A 3.2 MB demo video lives in this repo at Video Result.mp4 and the full project report (with intermediate images for every pipeline stage) is at Project Report.pdf.

Why this exists

Modern object detection has collapsed into "fine-tune a CNN, point it at a GPU, ship." That works, and it's what I'd reach for in production. But the classical pipeline still earns its keep when:

  • the deploy target is a CPU with no accelerator
  • training data is tiny (here: 5 reference frames per object)
  • you need to explain every misclassification, not just point at attention maps
  • the scene is constrained (top-down, light background, clean lighting)

Working through the pipeline by hand gave me intuition for everything that sits inside today's CNN feature extractors. Convolution, pooling, region proposals, even non-max suppression all trace back to operations like thresholding, morphology, and connected components. This repo is the from-scratch version of those primitives.

The pipeline

Webcam frame (BGR)
        |
        v
HSV threshold (S < 55, V > 80)                      <- background suppression
        |
        v
Grassfire shrink(1) -> grow(9) -> shrink(11) -> grow(3)   <- noise + holes
        |
        v
connectedComponentsWithStats + area filter (> 500 px)     <- regions
        |
        v
Custom segmentation: drop boundary blobs                  <- keep ROIs
        |
        v
findContours -> minAreaRect (oriented bounding box)       <- shape
        |
        v
Features per region:
  - aspect ratio (short / long side of OBB)
  - percentage filled (contour area / OBB area)
  - log|Hu moment| for moments 1..6
        |
        v
Three classifiers in parallel:
  - Scaled-Euclidean nearest neighbor (primary)
  - KNN, k = 2
  - K-means, k = 3 (trained on a 3-object subset)
        |
        v
Annotated frame: contour (blue), OBB (red), centroid + axis (yellow),
                 predicted label (magenta)

The 8-dim feature vector is invariant to translation, rotation, and scale by construction. Aspect ratio comes from the oriented bounding box (rotation invariant), percentage-filled is a ratio (scale invariant), and Hu moments are translation/rotation/scale invariant by definition. I take log|hu_i| because raw Hu moments span many orders of magnitude.

Quickstart

You need OpenCV 4.x and a C++ compiler. The source files don't ship with a CMakeLists, so the simplest path is to compile both targets directly with pkg-config:

cd "Project Files"

# Live detection from webcam (device 0)
g++ vidDisplay.cpp csv_util.cpp -o objdet `pkg-config --cflags --libs opencv4`

# Training mode: feed a single image, append its features to data.csv
g++ Training_mode.cpp csv_util.cpp -o train `pkg-config --cflags --libs opencv4`

Run:

./objdet                  # opens the webcam and prints predictions per frame
./train                   # interactive: asks for image path, db file, label

data.csv, knn.csv, and kmeans.csv ship pre-populated with 12 objects so the detector works out of the box.

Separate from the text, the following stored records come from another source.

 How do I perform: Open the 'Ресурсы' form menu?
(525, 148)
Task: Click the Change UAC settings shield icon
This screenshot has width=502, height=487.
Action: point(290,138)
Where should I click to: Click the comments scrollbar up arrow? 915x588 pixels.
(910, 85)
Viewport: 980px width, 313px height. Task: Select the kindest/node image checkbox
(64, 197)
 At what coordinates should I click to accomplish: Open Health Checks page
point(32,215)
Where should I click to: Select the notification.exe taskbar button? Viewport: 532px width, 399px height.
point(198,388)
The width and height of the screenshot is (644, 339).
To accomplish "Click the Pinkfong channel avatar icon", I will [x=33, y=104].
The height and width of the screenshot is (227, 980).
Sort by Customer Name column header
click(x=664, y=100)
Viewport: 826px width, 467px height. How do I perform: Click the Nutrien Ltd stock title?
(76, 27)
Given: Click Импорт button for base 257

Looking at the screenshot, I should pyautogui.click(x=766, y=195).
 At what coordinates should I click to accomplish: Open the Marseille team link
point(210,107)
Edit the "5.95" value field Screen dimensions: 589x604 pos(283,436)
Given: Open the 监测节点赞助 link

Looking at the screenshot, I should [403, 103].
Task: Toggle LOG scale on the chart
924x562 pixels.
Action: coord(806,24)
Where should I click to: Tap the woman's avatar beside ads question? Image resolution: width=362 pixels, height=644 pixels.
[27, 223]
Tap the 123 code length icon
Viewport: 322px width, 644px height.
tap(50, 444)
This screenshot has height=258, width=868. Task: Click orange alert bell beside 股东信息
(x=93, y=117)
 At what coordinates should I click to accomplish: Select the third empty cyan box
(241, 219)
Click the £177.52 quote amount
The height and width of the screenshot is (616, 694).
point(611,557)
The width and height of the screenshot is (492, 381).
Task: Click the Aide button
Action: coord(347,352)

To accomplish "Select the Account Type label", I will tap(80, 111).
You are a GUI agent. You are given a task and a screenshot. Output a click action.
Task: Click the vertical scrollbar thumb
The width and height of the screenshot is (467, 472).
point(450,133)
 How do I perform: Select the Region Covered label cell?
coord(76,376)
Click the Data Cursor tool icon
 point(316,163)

Note: objectdetection.hpp #includes objectdetection.cpp directly (single-translation-unit shortcut from coursework). Don't link objectdetection.cpp separately or you'll get multiple-definition errors.

Results

Confusion matrix from 5 trials per object (Key only got 3 trials because specular reflection on the polished metal got rejected as background twice; that failure mode is itself a useful finding):

Predicted correctly Trials
Beats Ear Buds Case 5 5
Spatula 5 5
Key 3 3
Wallet 4 5
Glass 5 5
Trimmer 5 5
Indian Candle Holder 4 5
Scissors 4 5
Spoon 5 5
Heart Candy 5 5
Hair Comb 4 5
Hair Comb Horizontal 5 5
Total 54 58

Overall accuracy: 93.1%. Seven of twelve classes were perfect; the other four each missed exactly once, with the correct class as a close second in the distance metric.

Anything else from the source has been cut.